* SET OF TASKS:
A. Copy the passage on config file parameters verbatim, starting at "Here's an explanation" and ending at "loss) regularization term.".
B. Extend the text describing the config file parameters, picking up right after its final line.

* PROVIDED TEXT:
[Begin]
The [config folder](configs/) contains JSON configuration files for all experiments performed in our research. These configurations detail the model's parameters and options.

Here's an explanation of each parameter in the config file:

- `dataset`: The dataset to be used for training (e.g., "diginetica", "yoochoose", "otto").
- `beta`: The two dimensionel diriclet vector to draw samples from during training.
- `regularization`: The penalty of the non-uniformity loss (approximated EPO loss) regularization term.
- `hidden_size`: The size of the hidden layers and item embeddings.
- `num_layers`: The number of layers in the model.
- `dropout`: The dropout rate applied to the model's layers.
- `num_batch_negatives`: The number of negative samples from the batch. Limited by `batch_size` - 1.
- `num_uniform_negatives`: The number of uniformly sampled negatives.
- `reject_uniform_session_items`: If true, items from the same session won't be used as uniform negatives. Becomes slow if `num_uniform_negatives` is large.
- `reject_in_batch_items`: If true, items from the same session won't be used as batch negatives.
- `sampling_style`: The style of negative sampling to use (e.g., "eventwise", "sessionwise", "batchwise"). Has significant impact on training speed.
- `topk_sampling`: If true, top-k negative sampling is enabled.
[End]
* MATERIAL PROVIDED:
[Begin]
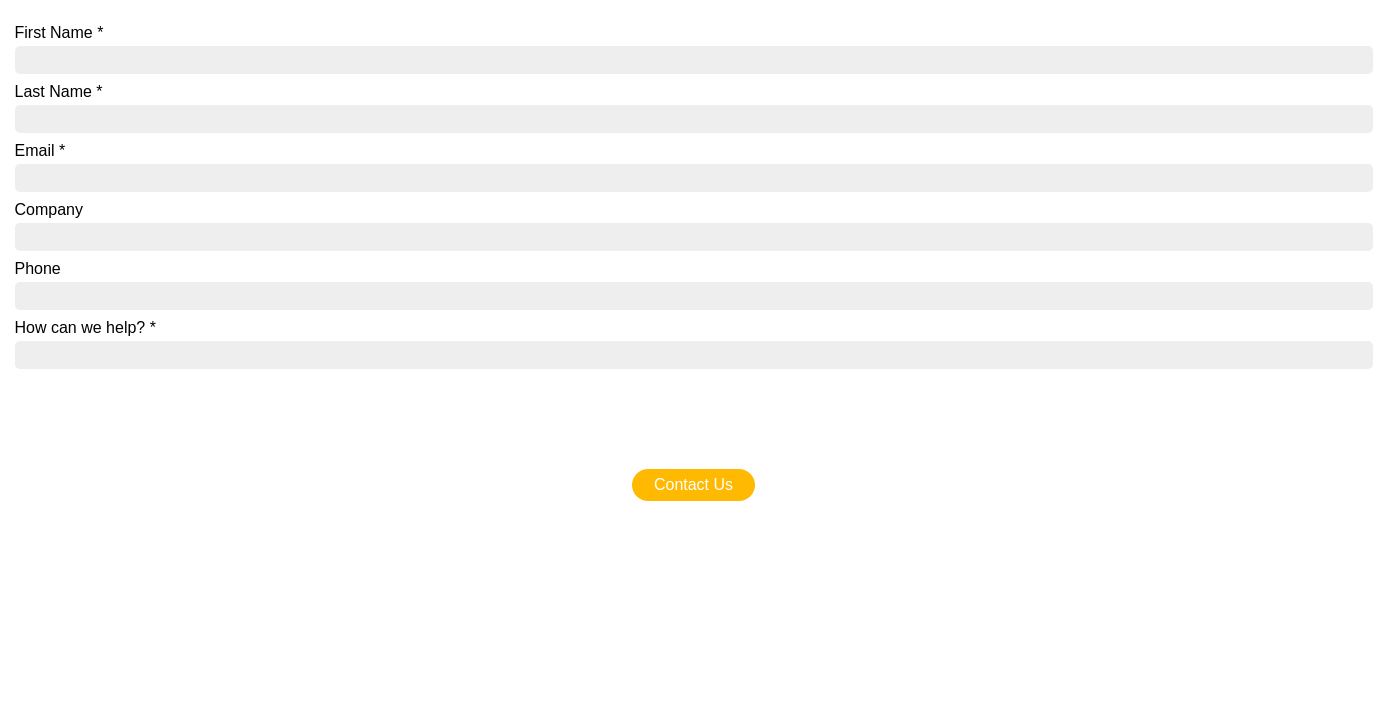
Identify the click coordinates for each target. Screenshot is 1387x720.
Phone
[End]
* RESULTS FOR THE EXERCISE:
A.
Here's an explanation of each parameter in the config file:

- `dataset`: The dataset to be used for training (e.g., "diginetica", "yoochoose", "otto").
- `beta`: The two dimensionel diriclet vector to draw samples from during training.
- `regularization`: The penalty of the non-uniformity loss (approximated EPO loss) regularization term.

B.
- `topk_sampling_k`: If `topk_sampling` is true, this parameter specifies the number of top k negative samples to be used for training.
- `loss`: The loss function to use (e.g. "ssm_and_be" or "ssm_and_distortion" is implemented).
- `max_epochs`: The maximum number of training epochs.
- `batch_size`: The batch size used for training and validation.
- `max_session_length`: The maximum length of a session. Longer sessions will be truncated.
- `lr`: The learning rate for the optimizer.
- `limit_val_batches`: The fraction of validation data to use for the validation step.
- `accelerator`: The device type to be used for training (e.g., "gpu", "cpu").
- `overfit_batches`: The fraction or number of batches of training data to use for overfitting. Set to 0 for no overfitting. See [PyTorch Lightning docs](https://lightning.ai/docs/pytorch/stable/common/trainer.html#overfit-batches) for more details.
- `share_embeddings`: If true, the embedding weights are shared between the input and output layers.
- `output_bias`: If true, includes bias in the output layer.
- `shuffling_style`: The style of shuffling to use for the training dataset (e.g., "no_shuffling", "shuffling_with_replacement", "shuffling_without_replacement").
- `optimizer`: The optimizer to use for training (e.g., "adam", "adagrad")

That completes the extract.